LampuHijau.co.id - Pekalongan, Jawa Tengah menjadi adalah salah satu wilayah yang turut terendam banjir pada Kamis (27/2/2020) kemarin.
Tak hanya di Jabodetabek, hujan deras pada Kamis kemarin itu, juga membuat hampir 80 persen wilayah Kota Pekalongan terkena dampak banjir parah. Ribuan warga terpaksa mengungsi ke lokasi yang lebih aman. Dan di tempat pengungsian, bantuan kepada para korban terbilang minim.
Lebih dari 1.700 jiwa mengungsi ke fasilitas umum yang ada di Pekalongan. Mereka menempati perkantoran dan tempat umum lainnya yang tak terendam banjir. Tim Masyarakat Relawan Indonesia (MRI)-Aksi Cepat Tanggap (ACT) merupakan salah satu tim relawan yang turut membantu evakuasi warga.
Baca juga : Ikhtiar ACT Antisipasi Corona, Kirim Masker ke Berbagai Negara
Dan dikabarkan ACT News, Tim MRI-ACT hingga kini masih bertahan guna mengantisipasi banjir susulan, mengingat bulan Februari hingga Maret diprediksi curah hujan sangat tinggi.

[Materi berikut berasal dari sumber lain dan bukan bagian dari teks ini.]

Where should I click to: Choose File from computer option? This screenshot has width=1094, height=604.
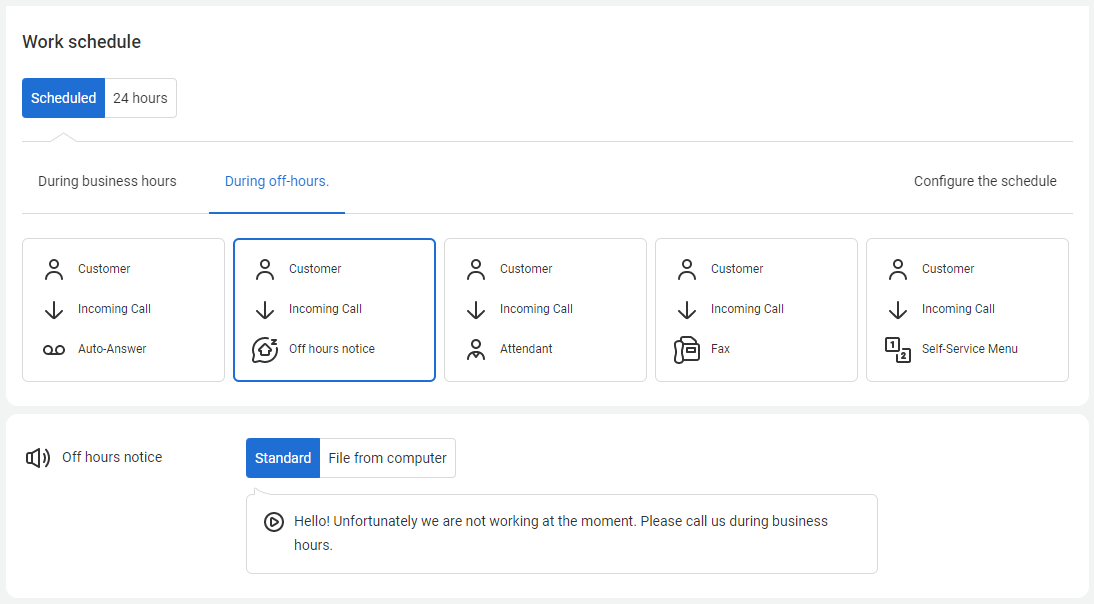[x=387, y=458]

Dikatakan Iwan Gunawan dari Tim MRI Pekalongan, sulitnya banjir surut lantaran wilayah yang terendam merupakan dataran rendah dan berdekatan dengan laut. Pihaknya, selain membantu evakuasi warga, juga mendistribusikan berbagai kebutuhan bagi para korban banjir.
"Saat ini warga butuh makanan siap santap, obat-obatan, air mineral, hingga pakaian hangat," ungkapnya seperti dikutip dari news.act.id, Jumat (28/2/2020).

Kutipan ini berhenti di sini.